Extracted records -
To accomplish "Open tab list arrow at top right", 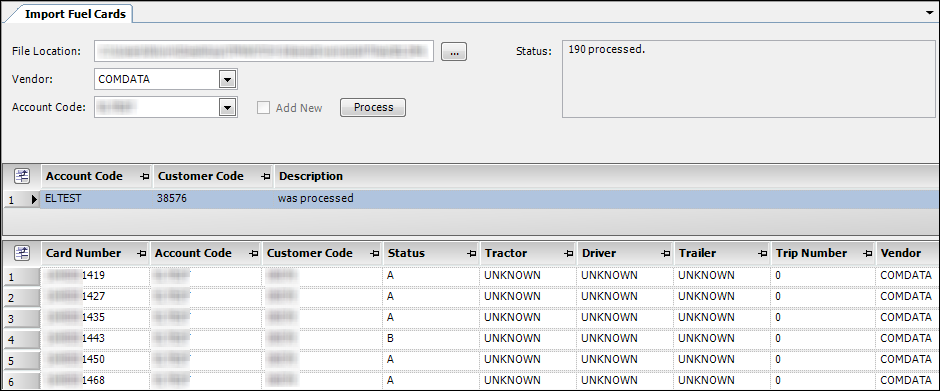I will (930, 11).
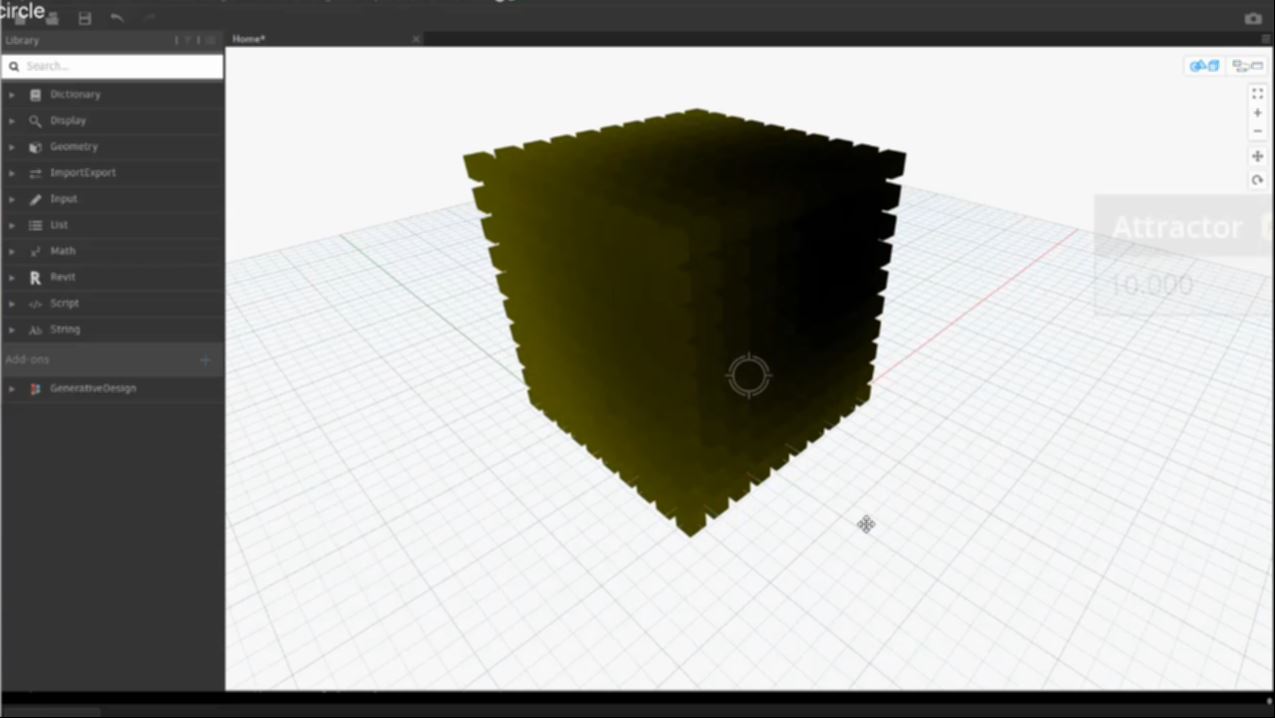This screenshot has height=718, width=1275.
Task: Click the Undo arrow in the toolbar
Action: 117,18
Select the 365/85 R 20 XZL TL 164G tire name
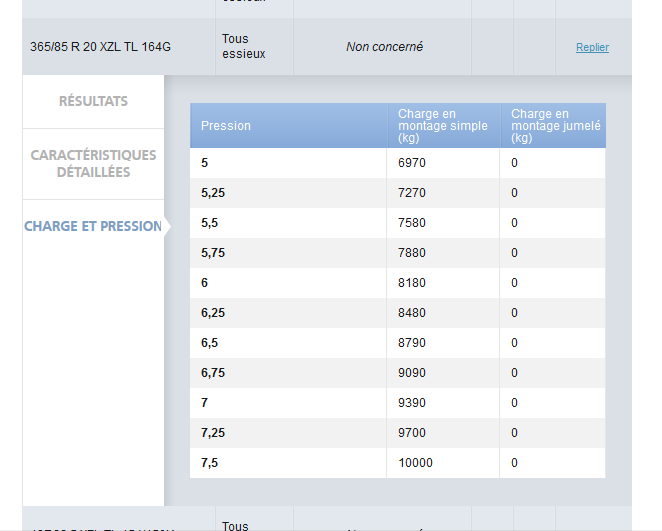 point(100,47)
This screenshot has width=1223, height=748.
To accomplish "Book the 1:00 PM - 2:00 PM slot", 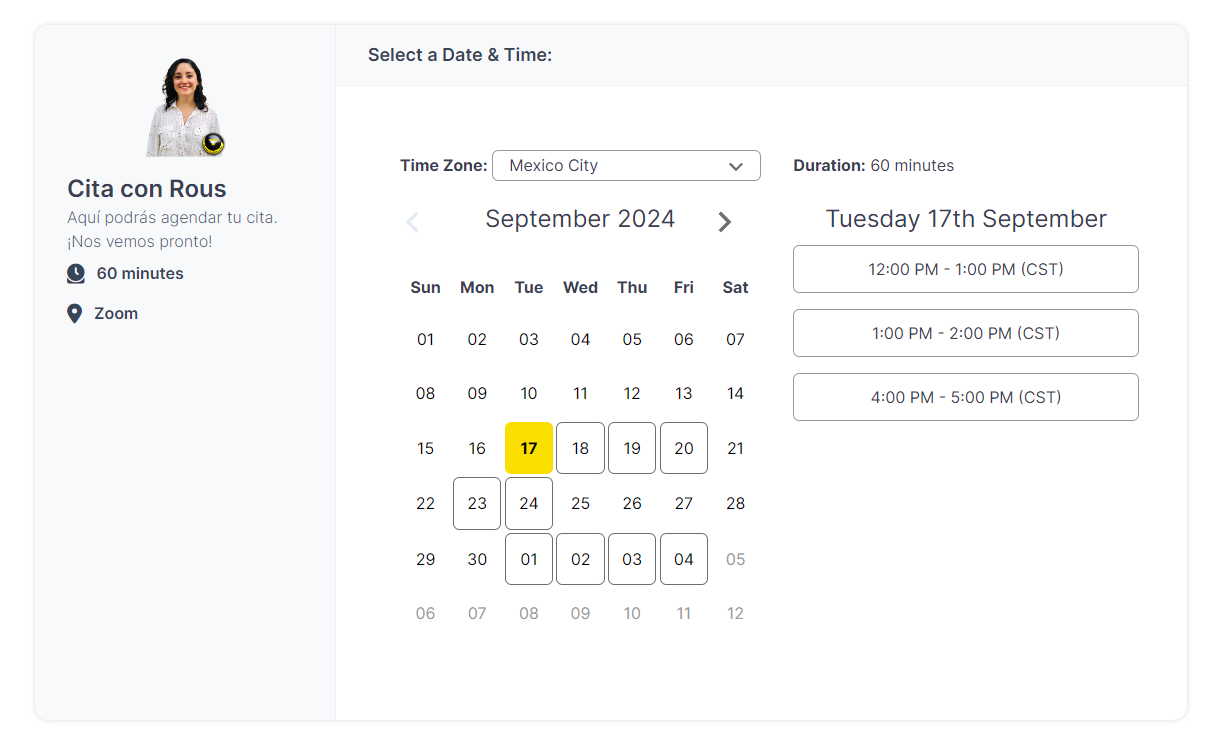I will (965, 333).
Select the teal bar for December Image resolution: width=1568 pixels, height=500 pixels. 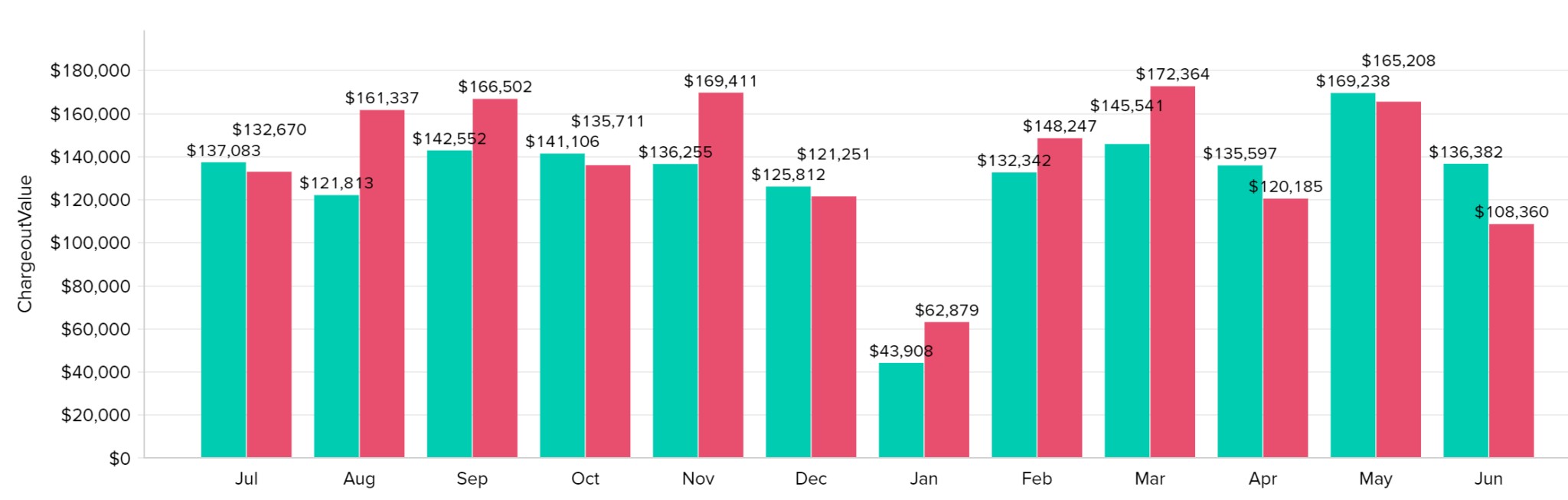pos(788,322)
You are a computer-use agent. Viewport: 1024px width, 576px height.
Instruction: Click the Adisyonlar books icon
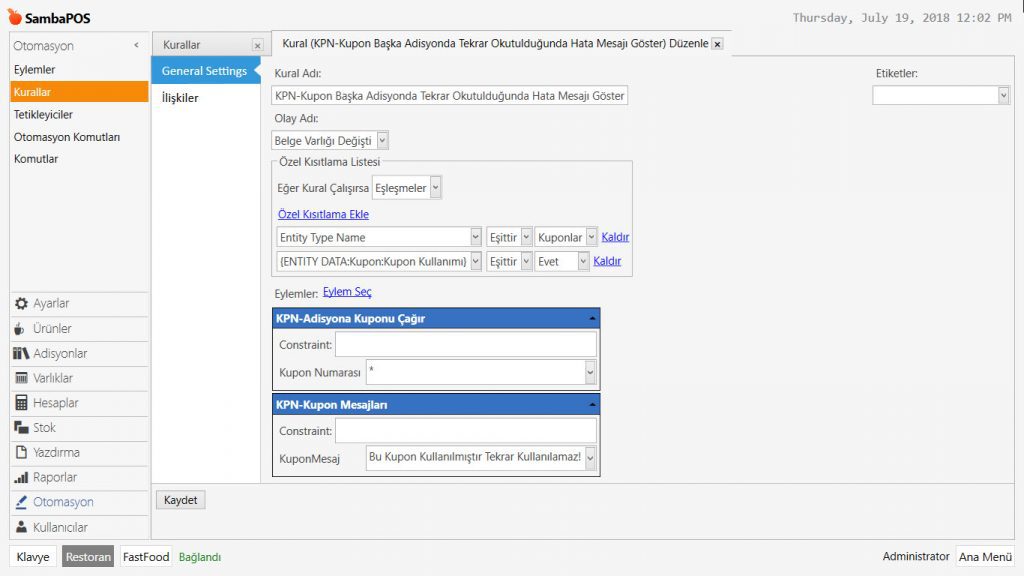coord(21,354)
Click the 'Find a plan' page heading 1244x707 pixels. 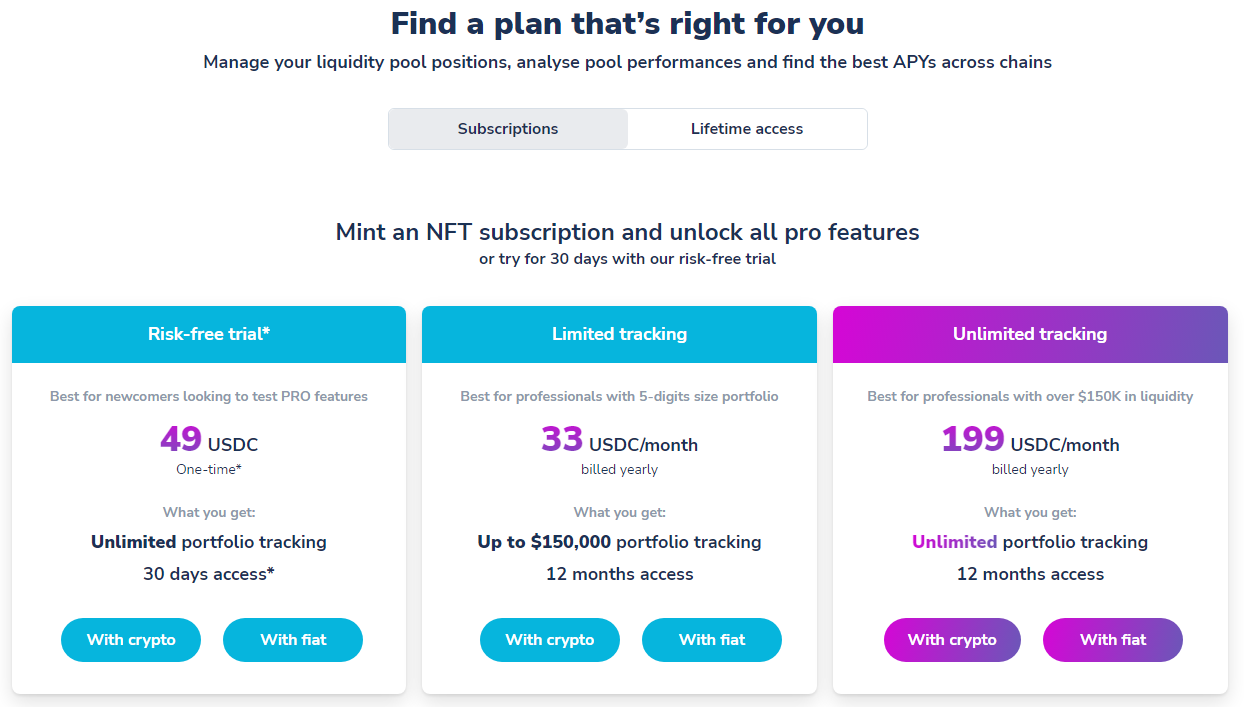click(x=627, y=23)
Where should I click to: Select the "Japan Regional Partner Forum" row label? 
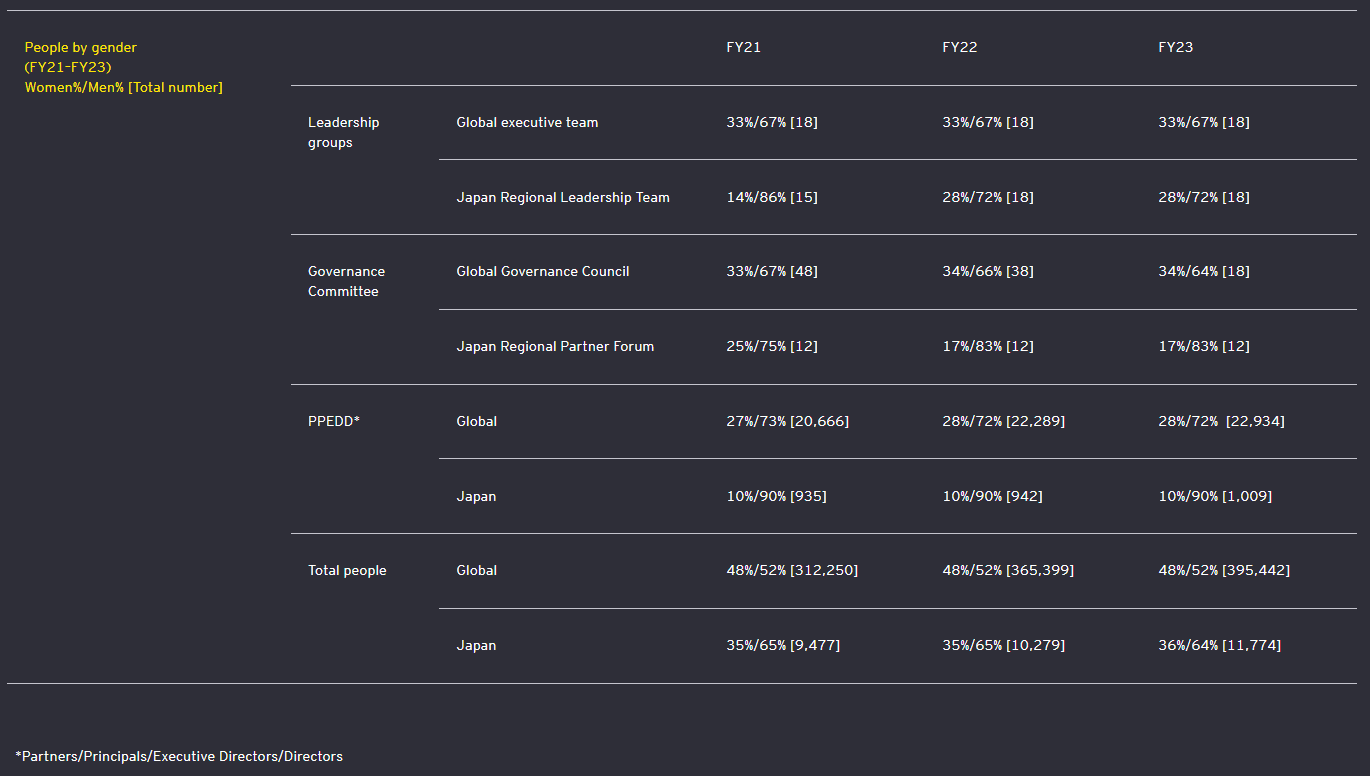[555, 347]
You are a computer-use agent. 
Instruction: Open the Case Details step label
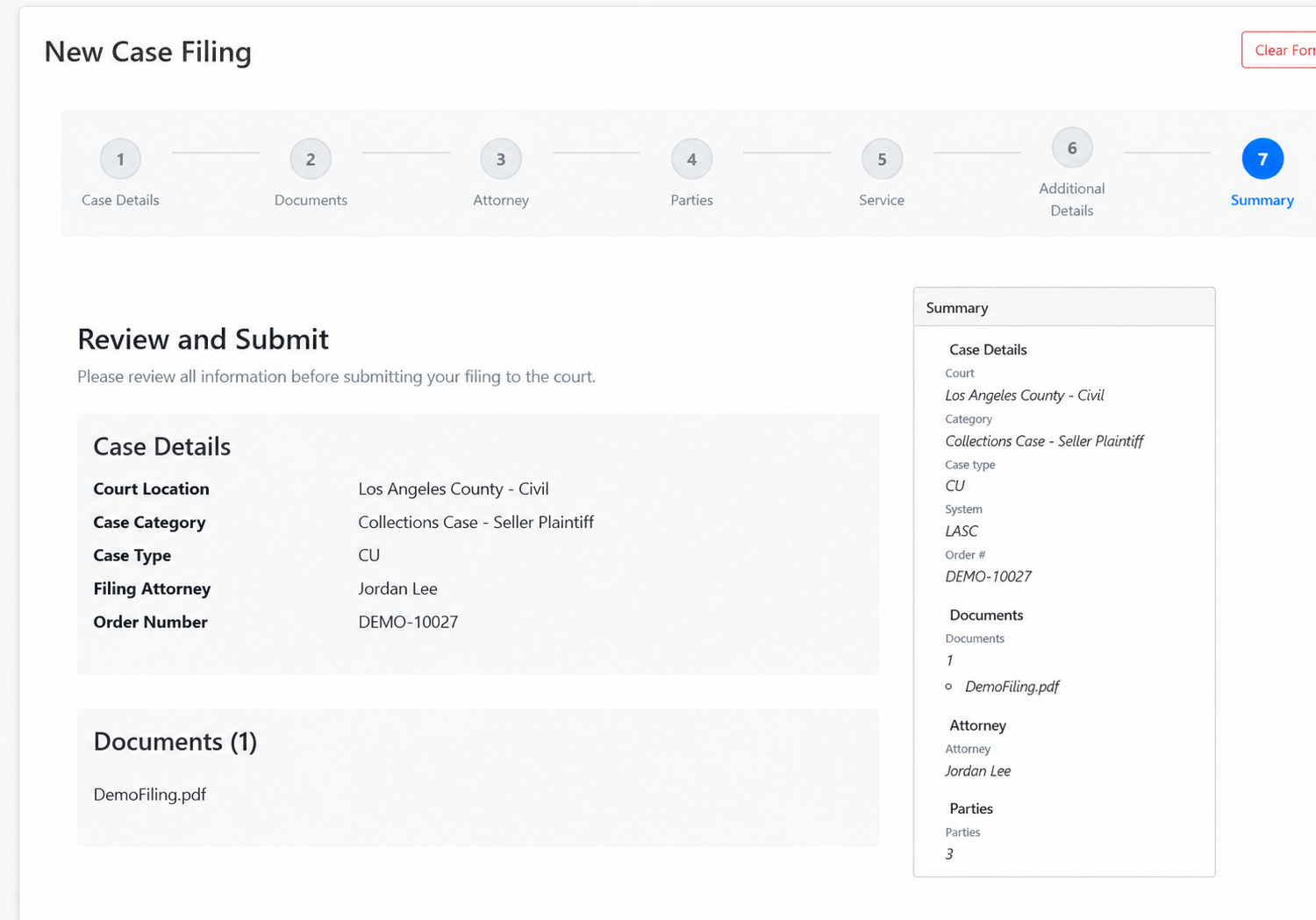click(x=120, y=200)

The exercise -
Copy everything from the line containing "Where should I" down to the end of the entries, and leave the pictures out of your copy.

Response below -
Where should I click to: Select the "Japan Regional Partner Forum" row label? 
[555, 347]
You are a computer-use agent. 
Instruction: Open the Case Details step label
click(x=120, y=200)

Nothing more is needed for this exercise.